:: TASK INSTRUCTIONS ::
How many of the lines below contain the string "pixels", with case counting? Reply with the number alone.

:: EXTRACTED MATERIAL ::
— BEGIN —
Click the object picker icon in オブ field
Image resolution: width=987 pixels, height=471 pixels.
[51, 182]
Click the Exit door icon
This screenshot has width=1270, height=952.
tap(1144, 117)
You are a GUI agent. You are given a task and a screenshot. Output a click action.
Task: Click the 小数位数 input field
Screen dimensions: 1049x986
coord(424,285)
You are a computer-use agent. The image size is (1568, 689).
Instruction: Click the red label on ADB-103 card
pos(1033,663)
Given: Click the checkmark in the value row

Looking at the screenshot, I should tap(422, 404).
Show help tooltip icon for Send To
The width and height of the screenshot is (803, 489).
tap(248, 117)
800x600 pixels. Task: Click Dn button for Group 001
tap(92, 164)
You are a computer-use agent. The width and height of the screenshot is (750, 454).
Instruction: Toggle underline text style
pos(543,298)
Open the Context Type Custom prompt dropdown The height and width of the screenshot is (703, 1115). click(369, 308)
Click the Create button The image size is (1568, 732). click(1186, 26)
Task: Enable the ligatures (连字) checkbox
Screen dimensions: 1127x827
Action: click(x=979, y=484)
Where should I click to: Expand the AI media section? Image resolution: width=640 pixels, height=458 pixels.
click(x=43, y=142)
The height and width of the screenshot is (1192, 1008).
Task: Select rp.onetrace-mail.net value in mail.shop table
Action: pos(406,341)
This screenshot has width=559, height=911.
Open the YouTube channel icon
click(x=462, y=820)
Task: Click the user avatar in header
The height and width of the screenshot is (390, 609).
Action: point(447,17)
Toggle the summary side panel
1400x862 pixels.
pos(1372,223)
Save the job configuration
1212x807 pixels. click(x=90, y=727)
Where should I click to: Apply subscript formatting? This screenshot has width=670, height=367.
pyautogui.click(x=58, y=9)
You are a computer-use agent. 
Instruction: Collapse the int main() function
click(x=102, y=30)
— END —
:: RESULT BELOW ::
5